OK, so everyone who’s paying any attention knows that the House has forced a shutdown of the government, and that nothing is going to happen until Boener mans up and lets them pass a clean CR. But that clean CR would still need to be passed by the Senate, too, and last I checked, the Republicans still have more than 40 seats. If we do get a clean CR out of the House, is there any indication what the Senate plans to do? Can they filibuster it indefinitely? Will they? If they try to, is there any procedural way to get it through anyway?
Why would they? Senate Republicans are much more prone to appeasing Democrats than the House Republicans.
Per the Post:
Senate Dems to call GOP’s bluff on debt limit
Among others, there’s the open question of whether a republican would successfully filibuster and whether that would trigger a rules change. The article has a tiny bit of analysis regarding the filibuster, but there’s not much to go on.
There’s the ignorant (willful or diehard; ends in the same place) that have somehow convinced themselves/been told that the shutdown is a Democrat thing. I wonder how contorted the logic will get if the Republicans fillibuster or otherwise balk at a a Senate clean CR.
The OP is discussing the CR, your article is about the debt limit hike. They’re two different issues.
As top the OP, the Senate already passed a clean CR. There was an attempt by Cruz to filibuster it*, but he didn’t have the votes, and so he settled for just talking for a long time before the bill came up for a vote.
I think that was the only chance to filibuster the bill. If it passes the House as is, it can go straight to Obama, if the House passes it with modifications, it can go through the Senate via reconciliation and won’t be subject to a filibuster.
*(he actually tried to filibuster the House bill, which had the language he wanted in it, since once it passed the language would be amended out and it could be passed as a clean CR without any further chance for the minority to block it).
OK, so the bill that passed the Senate originated as a “dirty” House CR, which the Senate then cleaned and passed, thus satisfying the requirement that it originate in the House? And presumably, a clean CR is simple enough that if the House passes a new one, they’ll match, and can go straight to the President (or, if they disagree on some trivial detail, the Senate will presumably pass the new one, too, given that they already passed one).
Comes of being in the minority and knowing it.
All the House has to do is vote on the Senate-passed CR, and if it passed without further amendments, will be sent directly to the President.
If the House amends it, it would go back to the Senate either to be passed, or it could be subject to even more amendments.
I think they can pass a changed bill through Reconciliation without having it be subject to a filibuster. But even if that’s not true its pretty unlikely that the Senate GOP would filibuster a CR that managed to get through the much more intransigent House.
No, that’s incorrect. That’s not how reconciliation works. Any amendments to the House-passed bill are subject to the normal rules of the Senate.

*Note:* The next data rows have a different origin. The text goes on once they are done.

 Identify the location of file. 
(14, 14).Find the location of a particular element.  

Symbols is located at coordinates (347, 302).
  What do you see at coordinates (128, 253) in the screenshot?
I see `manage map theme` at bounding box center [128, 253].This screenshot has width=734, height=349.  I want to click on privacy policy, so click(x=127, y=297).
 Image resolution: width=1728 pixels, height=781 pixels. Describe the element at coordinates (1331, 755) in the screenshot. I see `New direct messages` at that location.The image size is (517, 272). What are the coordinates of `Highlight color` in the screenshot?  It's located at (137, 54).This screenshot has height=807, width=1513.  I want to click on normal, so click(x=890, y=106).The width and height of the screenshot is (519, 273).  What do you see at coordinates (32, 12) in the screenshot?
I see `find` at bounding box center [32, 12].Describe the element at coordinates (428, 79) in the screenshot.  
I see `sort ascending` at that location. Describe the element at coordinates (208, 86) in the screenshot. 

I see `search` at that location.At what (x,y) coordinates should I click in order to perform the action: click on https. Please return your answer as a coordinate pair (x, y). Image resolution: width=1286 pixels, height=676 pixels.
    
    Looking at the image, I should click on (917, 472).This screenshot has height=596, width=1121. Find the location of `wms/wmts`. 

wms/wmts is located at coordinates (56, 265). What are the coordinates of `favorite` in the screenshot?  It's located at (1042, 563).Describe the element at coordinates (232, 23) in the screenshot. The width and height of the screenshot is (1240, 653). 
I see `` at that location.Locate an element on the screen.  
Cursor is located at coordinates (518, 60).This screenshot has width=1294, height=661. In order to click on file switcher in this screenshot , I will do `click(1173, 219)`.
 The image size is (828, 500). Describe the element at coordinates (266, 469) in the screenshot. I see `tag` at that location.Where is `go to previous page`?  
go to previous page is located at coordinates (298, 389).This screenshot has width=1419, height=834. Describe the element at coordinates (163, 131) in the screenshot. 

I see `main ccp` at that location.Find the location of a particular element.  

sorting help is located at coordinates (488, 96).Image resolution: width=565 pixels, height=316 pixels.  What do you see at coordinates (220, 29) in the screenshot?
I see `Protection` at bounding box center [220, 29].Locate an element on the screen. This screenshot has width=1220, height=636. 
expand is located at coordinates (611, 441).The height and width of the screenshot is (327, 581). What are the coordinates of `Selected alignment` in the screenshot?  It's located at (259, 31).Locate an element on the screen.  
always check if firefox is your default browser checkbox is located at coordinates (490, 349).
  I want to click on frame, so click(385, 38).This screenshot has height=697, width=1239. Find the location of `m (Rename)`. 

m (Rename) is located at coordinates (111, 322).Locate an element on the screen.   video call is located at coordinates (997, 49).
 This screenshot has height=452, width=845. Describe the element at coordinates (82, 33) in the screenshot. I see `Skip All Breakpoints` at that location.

I think we’re saying the same thing. By “changed bill” I mean if the House makes changes from the clean CR the Senate already passed, the Senate can pass that bill via Reconciliation.
If the House passes a bill and the Senate wants to make changes, then that could be filibustered. This is obviously true since it already happened, Cruz tried to mount a filibuster against the bill the Senate planned to strip the defending of Obamacare out of.
Reconciliation is a budget process that allows changes to taxes and entitlements to be exempted from filibuster. There is no reconciliation process in place that would apply to this bill in any circumstances.
What you may be referring to is conference committees, where the House and Senate appoint conferees to come to agreement on differing provisions of bills. Then each house has to vote on the negotiated changes, but the bill (including changes thereto) can still be filibustered in the Senate.
Also comes from some of the loonier Tea Party candidates for the Senate getting their asses handed to them last election.